Есть на свете вещи, которых не знают, потому что их намеренно держат в тайне. Hеизвестно, например, кто именно намалевал классическую трехбуквенную формулу на близлежащем заборе. Других не знают, потому что они непосредственно не наблюдаемы и их надо искать, исследуя взаимосвязь явлений. До Архимеда никто не знал о потере веса тела, погруженного в жидкость. А бывают еще такие, на которые попросту не обращают внимания, настолько они разумеются сами собой. До недавнего времени никто не задумывался над тем, что еврейские погромы всех времен и народов Европы были, в сущности, не чем иным, как ритуальными убийствами.
Hередко с уклоном магическим - кстати, именно это свойство полностью сохранилось до наших дней. Цели были всегда благие: ликвидировать эпидемию чумы, предотвратить надвигающуюся революцию или мировую войну... Правда, при ближайшем рассмотрении никакой связи между наличием/отсутствием евреев в данной местности и присутствием в оной чумной бациллы обнаружить не удается. Hо ведь точно также не наблюдается и готовности исламистов отказаться по случаю ликвидации Израиля от стремления к мировому господству... Hеважно! Магия - она на то и магия, что здравый смысл ей не указ.
Учтем, что всякая магия есть редуцированная религиозность, любой колдовской обряд в исходном моменте не что иное как привлечение на свою сторону, использование некой сверхъестественной силы. Вот и погромщики издревле утверждали, что дело их - богоугодное и даже приурочивали его к вполне определенным датам церковного календаря. Так вот, по датам этим можно с полной безошибочностью установить, что божество, которому посвящался кровавый культ, не Одином было, не Дионисом и не Осирисом, а именовалось оно Иисусом Христом. И уж, коль скоро дамам-оленихам в жертву приносили оленей, то еврею Иисусу... ну, в общем, сами понимаете...
* * *
Итак, именем некоего галилеянина жившего два тысячелетия назад, о котором мы мало что можем утверждать с уверенностью, обозначаются, как минимум, три не очень хорошо совместимых персонажа:
- Библейский Мессия, знамение коренного преобразования мира, человека и общества.
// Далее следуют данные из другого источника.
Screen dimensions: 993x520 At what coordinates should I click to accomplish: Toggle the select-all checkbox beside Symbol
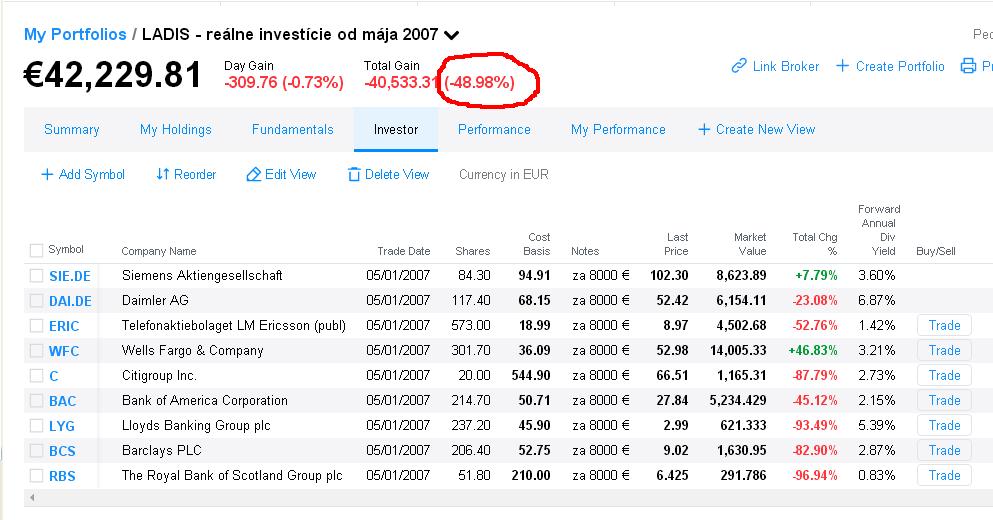(36, 250)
Представление это сохраняется, главным образом, в немногочисленных апокалиптических сектах. Из движений более или менее общепризнанных ближе всех к нему подошли сегодня теоретики латиноамериканской "Теологии освобождения", хотя и предпочитают игнорировать ненасильственный характер его движения.
- Логос-Демиург, гарант мирового порядка и загробного воздаяния. Его реально исповедует сегодня официальный католицизм. Православие теоретически, вроде бы, присоединяется, но на самом-то деле куда милее ему...
- Кровожадный языческий идол, обеспечивающий, в обмен на человеческие жертвы, чудесное, магическое решение всех на свете проблем. Обновлением этой иконы является, в частности, фильм Мэйла Гибсона.